§ **EXERCISE TASK**:
Copy the stretch of items from the line containing "1456x819 pixels." through the end of the items, reproducing each line verbatim.

═══ RECORD SET

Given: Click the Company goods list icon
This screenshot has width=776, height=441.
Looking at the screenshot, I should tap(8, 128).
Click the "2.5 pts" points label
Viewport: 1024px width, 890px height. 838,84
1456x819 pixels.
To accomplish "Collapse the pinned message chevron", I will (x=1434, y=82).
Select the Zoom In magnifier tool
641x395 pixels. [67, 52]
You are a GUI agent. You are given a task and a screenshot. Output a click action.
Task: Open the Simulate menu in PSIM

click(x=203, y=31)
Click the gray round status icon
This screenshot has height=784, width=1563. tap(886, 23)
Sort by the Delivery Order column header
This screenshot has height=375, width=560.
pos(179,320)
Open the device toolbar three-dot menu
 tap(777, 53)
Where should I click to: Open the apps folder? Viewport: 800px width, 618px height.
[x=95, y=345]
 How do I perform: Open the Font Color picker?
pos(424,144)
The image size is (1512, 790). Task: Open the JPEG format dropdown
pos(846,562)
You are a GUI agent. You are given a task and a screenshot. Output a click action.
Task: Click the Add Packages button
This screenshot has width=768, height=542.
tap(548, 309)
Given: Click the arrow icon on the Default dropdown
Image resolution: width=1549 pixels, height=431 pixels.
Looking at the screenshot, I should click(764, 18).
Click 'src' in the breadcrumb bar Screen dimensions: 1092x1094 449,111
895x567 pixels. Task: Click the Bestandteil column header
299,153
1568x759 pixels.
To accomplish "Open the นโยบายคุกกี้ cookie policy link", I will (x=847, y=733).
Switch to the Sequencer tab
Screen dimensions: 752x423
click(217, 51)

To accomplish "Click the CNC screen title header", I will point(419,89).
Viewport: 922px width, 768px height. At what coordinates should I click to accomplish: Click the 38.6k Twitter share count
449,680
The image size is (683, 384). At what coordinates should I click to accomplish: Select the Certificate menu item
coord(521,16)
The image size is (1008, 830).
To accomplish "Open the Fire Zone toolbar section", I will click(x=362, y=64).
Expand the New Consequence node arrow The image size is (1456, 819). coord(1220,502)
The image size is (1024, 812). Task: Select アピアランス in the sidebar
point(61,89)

══════

§ **TASK ANSWER**:
1456x819 pixels.
To accomplish "Collapse the pinned message chevron", I will (x=1434, y=82).
Select the Zoom In magnifier tool
641x395 pixels. [67, 52]
You are a GUI agent. You are given a task and a screenshot. Output a click action.
Task: Open the Simulate menu in PSIM

click(x=203, y=31)
Click the gray round status icon
This screenshot has height=784, width=1563. tap(886, 23)
Sort by the Delivery Order column header
This screenshot has height=375, width=560.
pos(179,320)
Open the device toolbar three-dot menu
 tap(777, 53)
Where should I click to: Open the apps folder? Viewport: 800px width, 618px height.
[x=95, y=345]
 How do I perform: Open the Font Color picker?
pos(424,144)
The image size is (1512, 790). Task: Open the JPEG format dropdown
pos(846,562)
You are a GUI agent. You are given a task and a screenshot. Output a click action.
Task: Click the Add Packages button
This screenshot has width=768, height=542.
tap(548, 309)
Given: Click the arrow icon on the Default dropdown
Image resolution: width=1549 pixels, height=431 pixels.
Looking at the screenshot, I should click(764, 18).
Click 'src' in the breadcrumb bar Screen dimensions: 1092x1094 449,111
895x567 pixels. Task: Click the Bestandteil column header
299,153
1568x759 pixels.
To accomplish "Open the นโยบายคุกกี้ cookie policy link", I will (x=847, y=733).
Switch to the Sequencer tab
Screen dimensions: 752x423
click(217, 51)

To accomplish "Click the CNC screen title header", I will point(419,89).
Viewport: 922px width, 768px height. At what coordinates should I click to accomplish: Click the 38.6k Twitter share count
449,680
The image size is (683, 384). At what coordinates should I click to accomplish: Select the Certificate menu item
coord(521,16)
The image size is (1008, 830).
To accomplish "Open the Fire Zone toolbar section", I will click(x=362, y=64).
Expand the New Consequence node arrow The image size is (1456, 819). coord(1220,502)
The image size is (1024, 812). Task: Select アピアランス in the sidebar
point(61,89)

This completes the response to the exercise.